In the records below, find the line containing "Screen dimensions: 1177x736" and the line containing "Open the 背景颜色 transparent color swatch"; please repeat exactly the lines from one to the other, both included, and nothing more.

***** Exercise data

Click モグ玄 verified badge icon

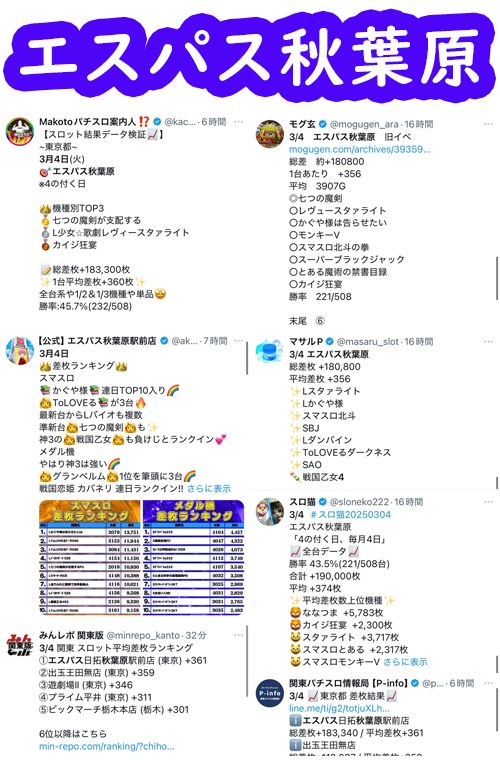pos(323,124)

**********
***** Exercise data

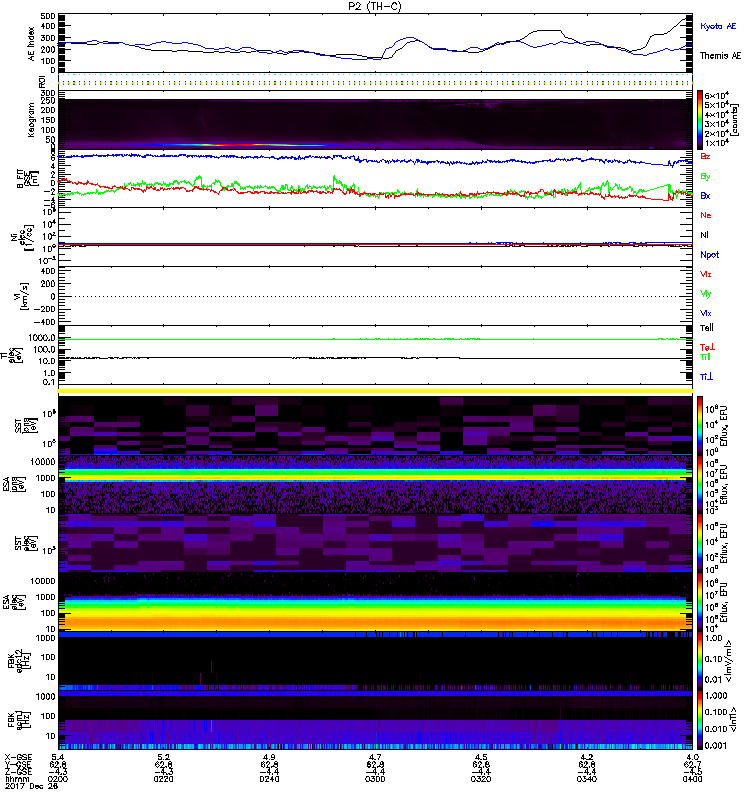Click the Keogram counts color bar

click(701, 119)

**********
***** Exercise data

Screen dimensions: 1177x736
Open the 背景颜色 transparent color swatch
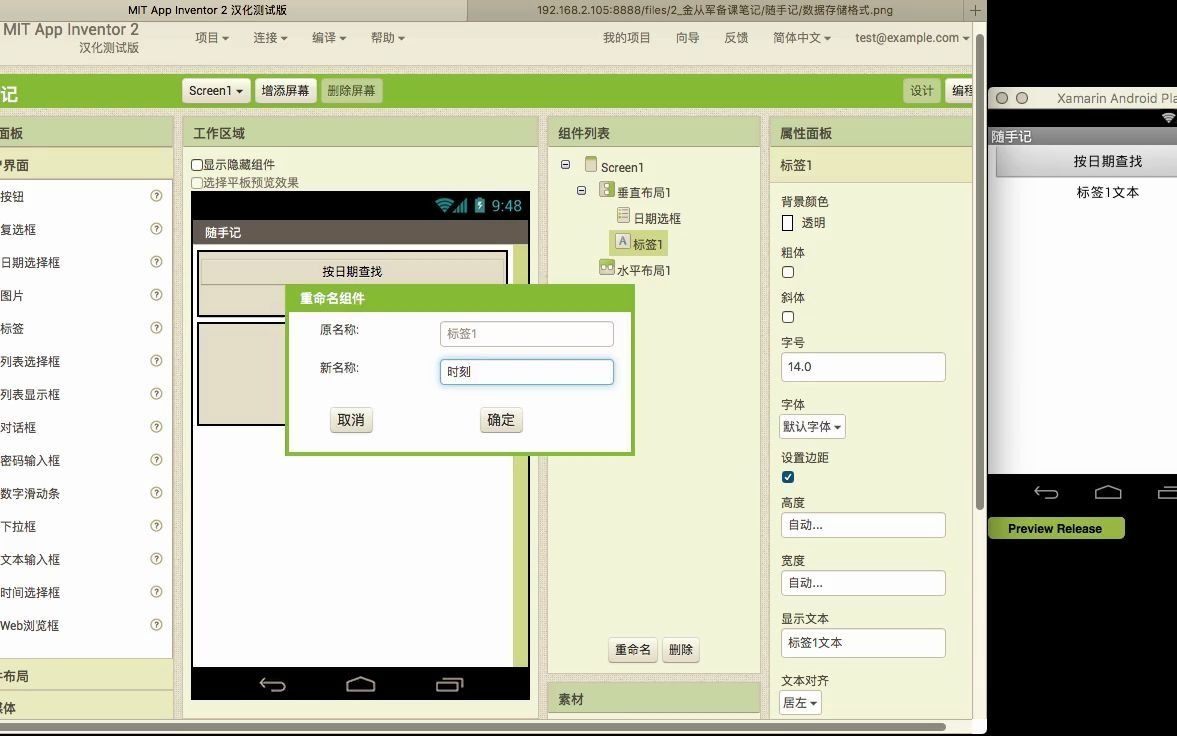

**********

# Response
Screen dimensions: 1177x736
Open the 背景颜色 transparent color swatch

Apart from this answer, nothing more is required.